- **STORED ROWS**
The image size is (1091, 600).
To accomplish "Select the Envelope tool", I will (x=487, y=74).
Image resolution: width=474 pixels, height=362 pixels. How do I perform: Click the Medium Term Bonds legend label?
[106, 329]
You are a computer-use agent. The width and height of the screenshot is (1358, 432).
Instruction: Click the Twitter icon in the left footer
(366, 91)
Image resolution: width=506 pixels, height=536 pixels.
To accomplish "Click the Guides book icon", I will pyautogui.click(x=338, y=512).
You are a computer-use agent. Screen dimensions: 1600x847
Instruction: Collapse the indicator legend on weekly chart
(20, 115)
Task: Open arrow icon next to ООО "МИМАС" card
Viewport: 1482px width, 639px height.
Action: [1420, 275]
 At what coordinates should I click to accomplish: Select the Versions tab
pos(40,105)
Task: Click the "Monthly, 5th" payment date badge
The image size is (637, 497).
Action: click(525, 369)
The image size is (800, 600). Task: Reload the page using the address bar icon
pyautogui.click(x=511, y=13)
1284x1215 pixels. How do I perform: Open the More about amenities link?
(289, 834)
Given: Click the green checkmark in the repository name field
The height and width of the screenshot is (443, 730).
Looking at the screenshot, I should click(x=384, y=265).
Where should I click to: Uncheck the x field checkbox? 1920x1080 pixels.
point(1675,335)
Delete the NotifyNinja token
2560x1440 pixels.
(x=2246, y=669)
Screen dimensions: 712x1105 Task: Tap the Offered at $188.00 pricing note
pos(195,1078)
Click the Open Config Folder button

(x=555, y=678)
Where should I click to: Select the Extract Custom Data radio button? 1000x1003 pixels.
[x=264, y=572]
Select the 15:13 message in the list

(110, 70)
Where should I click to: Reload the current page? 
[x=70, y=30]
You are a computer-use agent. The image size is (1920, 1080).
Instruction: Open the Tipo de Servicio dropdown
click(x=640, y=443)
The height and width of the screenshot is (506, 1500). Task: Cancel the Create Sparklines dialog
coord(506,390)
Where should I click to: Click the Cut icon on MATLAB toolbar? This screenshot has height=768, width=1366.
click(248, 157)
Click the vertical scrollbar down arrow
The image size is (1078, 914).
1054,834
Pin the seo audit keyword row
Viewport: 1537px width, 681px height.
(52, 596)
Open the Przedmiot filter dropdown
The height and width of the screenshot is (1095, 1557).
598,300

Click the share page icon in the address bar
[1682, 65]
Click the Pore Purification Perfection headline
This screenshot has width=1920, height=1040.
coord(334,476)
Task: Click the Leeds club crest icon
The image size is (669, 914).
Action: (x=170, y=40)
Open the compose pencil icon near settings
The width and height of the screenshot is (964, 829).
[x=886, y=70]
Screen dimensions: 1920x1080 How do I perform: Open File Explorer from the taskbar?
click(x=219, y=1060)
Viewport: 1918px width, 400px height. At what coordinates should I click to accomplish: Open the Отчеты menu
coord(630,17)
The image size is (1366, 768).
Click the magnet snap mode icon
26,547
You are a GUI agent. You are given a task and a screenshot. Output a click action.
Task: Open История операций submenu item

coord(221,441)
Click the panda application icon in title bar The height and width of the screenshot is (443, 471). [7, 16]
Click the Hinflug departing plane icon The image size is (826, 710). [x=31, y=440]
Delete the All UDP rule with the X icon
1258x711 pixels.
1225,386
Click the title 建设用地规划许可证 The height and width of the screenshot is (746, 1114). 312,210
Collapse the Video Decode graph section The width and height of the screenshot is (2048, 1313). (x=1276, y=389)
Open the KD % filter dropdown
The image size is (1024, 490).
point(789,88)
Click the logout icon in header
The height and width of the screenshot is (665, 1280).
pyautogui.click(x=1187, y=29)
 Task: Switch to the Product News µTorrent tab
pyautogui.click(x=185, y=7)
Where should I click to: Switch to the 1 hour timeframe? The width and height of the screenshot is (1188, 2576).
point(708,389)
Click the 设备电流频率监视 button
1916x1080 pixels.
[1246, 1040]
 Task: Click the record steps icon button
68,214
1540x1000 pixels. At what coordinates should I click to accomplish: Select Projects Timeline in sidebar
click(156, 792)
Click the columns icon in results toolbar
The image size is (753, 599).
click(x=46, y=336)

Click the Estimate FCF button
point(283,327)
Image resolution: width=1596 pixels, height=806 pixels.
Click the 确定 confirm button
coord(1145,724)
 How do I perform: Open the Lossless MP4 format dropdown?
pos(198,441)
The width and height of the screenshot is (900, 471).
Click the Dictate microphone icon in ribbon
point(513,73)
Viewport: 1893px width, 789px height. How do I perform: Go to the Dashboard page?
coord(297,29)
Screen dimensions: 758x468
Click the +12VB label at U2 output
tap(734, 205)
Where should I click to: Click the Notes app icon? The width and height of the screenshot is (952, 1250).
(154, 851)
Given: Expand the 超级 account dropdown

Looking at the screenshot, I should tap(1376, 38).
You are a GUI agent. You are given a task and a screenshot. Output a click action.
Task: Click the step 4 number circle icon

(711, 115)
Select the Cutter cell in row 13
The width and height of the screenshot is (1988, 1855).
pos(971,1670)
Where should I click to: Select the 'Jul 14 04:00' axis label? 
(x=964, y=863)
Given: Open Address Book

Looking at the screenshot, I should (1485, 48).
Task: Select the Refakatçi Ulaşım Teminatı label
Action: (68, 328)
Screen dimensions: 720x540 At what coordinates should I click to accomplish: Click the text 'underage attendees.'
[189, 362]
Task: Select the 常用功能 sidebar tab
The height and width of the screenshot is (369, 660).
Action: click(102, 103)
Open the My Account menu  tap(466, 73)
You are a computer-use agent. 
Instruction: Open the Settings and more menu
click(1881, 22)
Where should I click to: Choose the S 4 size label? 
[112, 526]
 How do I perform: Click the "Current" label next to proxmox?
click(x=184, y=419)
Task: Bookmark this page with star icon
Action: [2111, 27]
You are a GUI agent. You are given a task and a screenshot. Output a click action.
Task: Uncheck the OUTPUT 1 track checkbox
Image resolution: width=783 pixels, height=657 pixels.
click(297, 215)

- **GOAL OF THE EXERCISE**
Can you print all of the records above again, word for word and in the same order?

- **TASK SOLUTION**
The image size is (1091, 600).
To accomplish "Select the Envelope tool", I will (x=487, y=74).
Image resolution: width=474 pixels, height=362 pixels. How do I perform: Click the Medium Term Bonds legend label?
[106, 329]
You are a computer-use agent. The width and height of the screenshot is (1358, 432).
Instruction: Click the Twitter icon in the left footer
(366, 91)
Image resolution: width=506 pixels, height=536 pixels.
To accomplish "Click the Guides book icon", I will pyautogui.click(x=338, y=512).
You are a computer-use agent. Screen dimensions: 1600x847
Instruction: Collapse the indicator legend on weekly chart
(20, 115)
Task: Open arrow icon next to ООО "МИМАС" card
Viewport: 1482px width, 639px height.
Action: [1420, 275]
 At what coordinates should I click to accomplish: Select the Versions tab
pos(40,105)
Task: Click the "Monthly, 5th" payment date badge
The image size is (637, 497).
Action: click(525, 369)
The image size is (800, 600). Task: Reload the page using the address bar icon
pyautogui.click(x=511, y=13)
1284x1215 pixels. How do I perform: Open the More about amenities link?
(289, 834)
Given: Click the green checkmark in the repository name field
The height and width of the screenshot is (443, 730).
Looking at the screenshot, I should click(x=384, y=265).
Where should I click to: Uncheck the x field checkbox? 1920x1080 pixels.
point(1675,335)
Delete the NotifyNinja token
2560x1440 pixels.
(x=2246, y=669)
Screen dimensions: 712x1105 Task: Tap the Offered at $188.00 pricing note
pos(195,1078)
Click the Open Config Folder button

(x=555, y=678)
Where should I click to: Select the Extract Custom Data radio button? 1000x1003 pixels.
[x=264, y=572]
Select the 15:13 message in the list

(110, 70)
Where should I click to: Reload the current page? 
[x=70, y=30]
You are a computer-use agent. The image size is (1920, 1080).
Instruction: Open the Tipo de Servicio dropdown
click(x=640, y=443)
The height and width of the screenshot is (506, 1500). Task: Cancel the Create Sparklines dialog
coord(506,390)
Where should I click to: Click the Cut icon on MATLAB toolbar? This screenshot has height=768, width=1366.
click(248, 157)
Click the vertical scrollbar down arrow
The image size is (1078, 914).
1054,834
Pin the seo audit keyword row
Viewport: 1537px width, 681px height.
(52, 596)
Open the Przedmiot filter dropdown
The height and width of the screenshot is (1095, 1557).
598,300

Click the share page icon in the address bar
[1682, 65]
Click the Pore Purification Perfection headline
This screenshot has width=1920, height=1040.
coord(334,476)
Task: Click the Leeds club crest icon
The image size is (669, 914).
Action: (x=170, y=40)
Open the compose pencil icon near settings
The width and height of the screenshot is (964, 829).
[x=886, y=70]
Screen dimensions: 1920x1080 How do I perform: Open File Explorer from the taskbar?
click(x=219, y=1060)
Viewport: 1918px width, 400px height. At what coordinates should I click to accomplish: Open the Отчеты menu
coord(630,17)
The image size is (1366, 768).
Click the magnet snap mode icon
26,547
You are a GUI agent. You are given a task and a screenshot. Output a click action.
Task: Open История операций submenu item

coord(221,441)
Click the panda application icon in title bar The height and width of the screenshot is (443, 471). [7, 16]
Click the Hinflug departing plane icon The image size is (826, 710). [x=31, y=440]
Delete the All UDP rule with the X icon
1258x711 pixels.
1225,386
Click the title 建设用地规划许可证 The height and width of the screenshot is (746, 1114). 312,210
Collapse the Video Decode graph section The width and height of the screenshot is (2048, 1313). (x=1276, y=389)
Open the KD % filter dropdown
The image size is (1024, 490).
point(789,88)
Click the logout icon in header
The height and width of the screenshot is (665, 1280).
pyautogui.click(x=1187, y=29)
 Task: Switch to the Product News µTorrent tab
pyautogui.click(x=185, y=7)
Where should I click to: Switch to the 1 hour timeframe? The width and height of the screenshot is (1188, 2576).
point(708,389)
Click the 设备电流频率监视 button
1916x1080 pixels.
[1246, 1040]
 Task: Click the record steps icon button
68,214
1540x1000 pixels. At what coordinates should I click to accomplish: Select Projects Timeline in sidebar
click(156, 792)
Click the columns icon in results toolbar
The image size is (753, 599).
click(x=46, y=336)

Click the Estimate FCF button
point(283,327)
Image resolution: width=1596 pixels, height=806 pixels.
Click the 确定 confirm button
coord(1145,724)
 How do I perform: Open the Lossless MP4 format dropdown?
pos(198,441)
The width and height of the screenshot is (900, 471).
Click the Dictate microphone icon in ribbon
point(513,73)
Viewport: 1893px width, 789px height. How do I perform: Go to the Dashboard page?
coord(297,29)
Screen dimensions: 758x468
Click the +12VB label at U2 output
tap(734, 205)
Where should I click to: Click the Notes app icon? The width and height of the screenshot is (952, 1250).
(154, 851)
Given: Expand the 超级 account dropdown

Looking at the screenshot, I should tap(1376, 38).
You are a GUI agent. You are given a task and a screenshot. Output a click action.
Task: Click the step 4 number circle icon

(711, 115)
Select the Cutter cell in row 13
The width and height of the screenshot is (1988, 1855).
pos(971,1670)
Where should I click to: Select the 'Jul 14 04:00' axis label? 
(x=964, y=863)
Given: Open Address Book

Looking at the screenshot, I should (1485, 48).
Task: Select the Refakatçi Ulaşım Teminatı label
Action: (68, 328)
Screen dimensions: 720x540 At what coordinates should I click to accomplish: Click the text 'underage attendees.'
[189, 362]
Task: Select the 常用功能 sidebar tab
The height and width of the screenshot is (369, 660).
Action: click(102, 103)
Open the My Account menu  tap(466, 73)
You are a computer-use agent. 
Instruction: Open the Settings and more menu
click(1881, 22)
Where should I click to: Choose the S 4 size label? 
[112, 526]
 How do I perform: Click the "Current" label next to proxmox?
click(x=184, y=419)
Task: Bookmark this page with star icon
Action: [2111, 27]
You are a GUI agent. You are given a task and a screenshot. Output a click action.
Task: Uncheck the OUTPUT 1 track checkbox
Image resolution: width=783 pixels, height=657 pixels.
click(297, 215)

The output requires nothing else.